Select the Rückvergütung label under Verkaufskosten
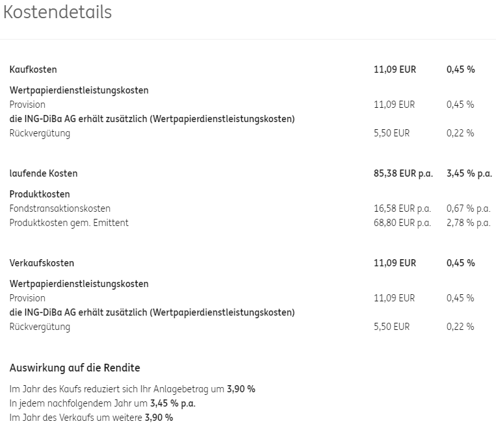Image resolution: width=496 pixels, height=428 pixels. pos(40,327)
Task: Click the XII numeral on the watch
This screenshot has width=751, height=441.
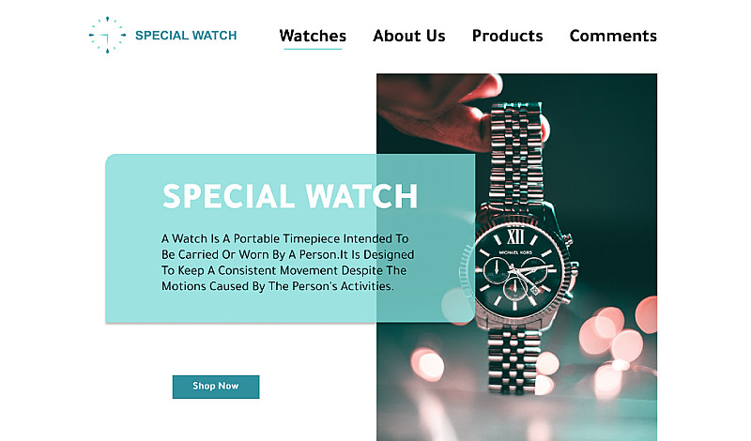Action: (515, 236)
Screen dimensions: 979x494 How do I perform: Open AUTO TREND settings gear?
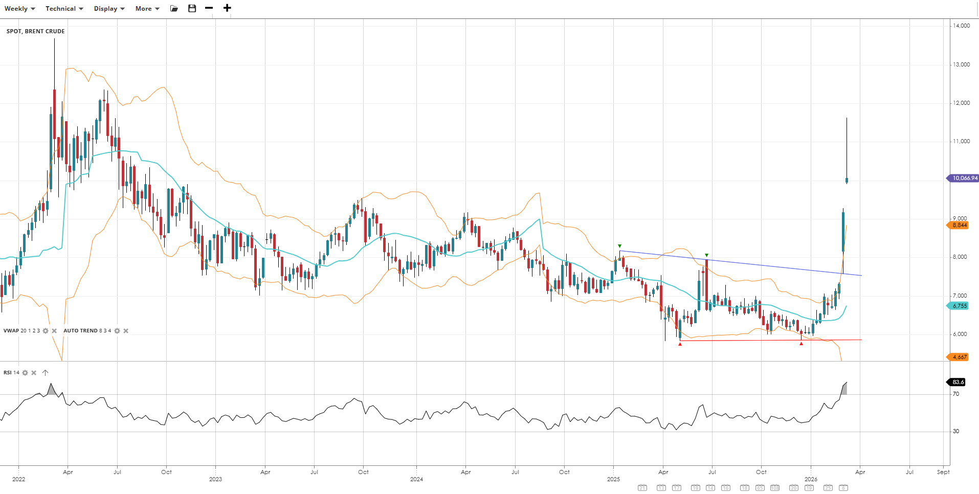coord(117,331)
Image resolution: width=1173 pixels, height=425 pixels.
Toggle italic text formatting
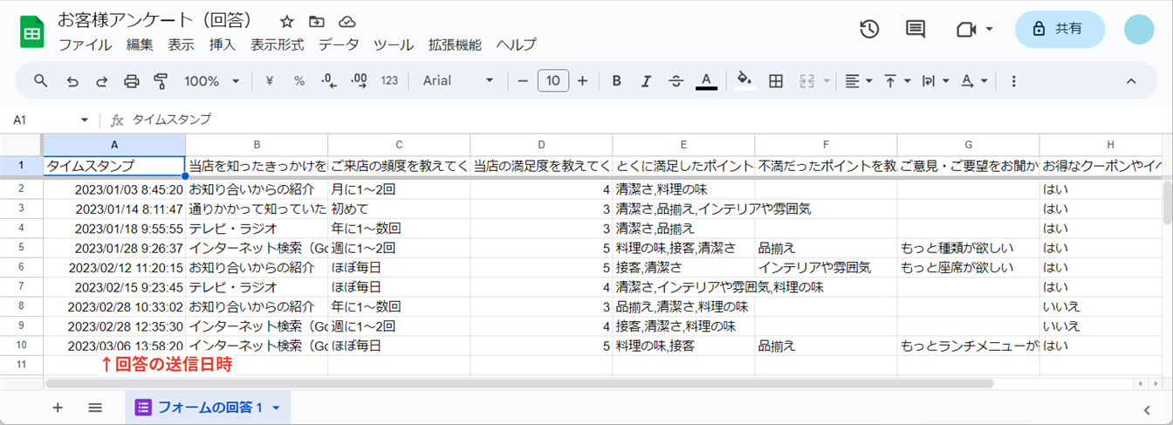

WHAT THIS TASK INVOLVES:
Starting from the beginning of the records and ending with the line that contains "Action: (515, 236)", rewrite those lines with "watch" changed to "clock" and nothing else altered. Omit the pictures from your answer.

RESPONSE:
Select the Rückvergütung label under Verkaufskosten
Image resolution: width=496 pixels, height=428 pixels. pos(40,327)
Task: Click the XII numeral on the clock
This screenshot has width=751, height=441.
Action: (515, 236)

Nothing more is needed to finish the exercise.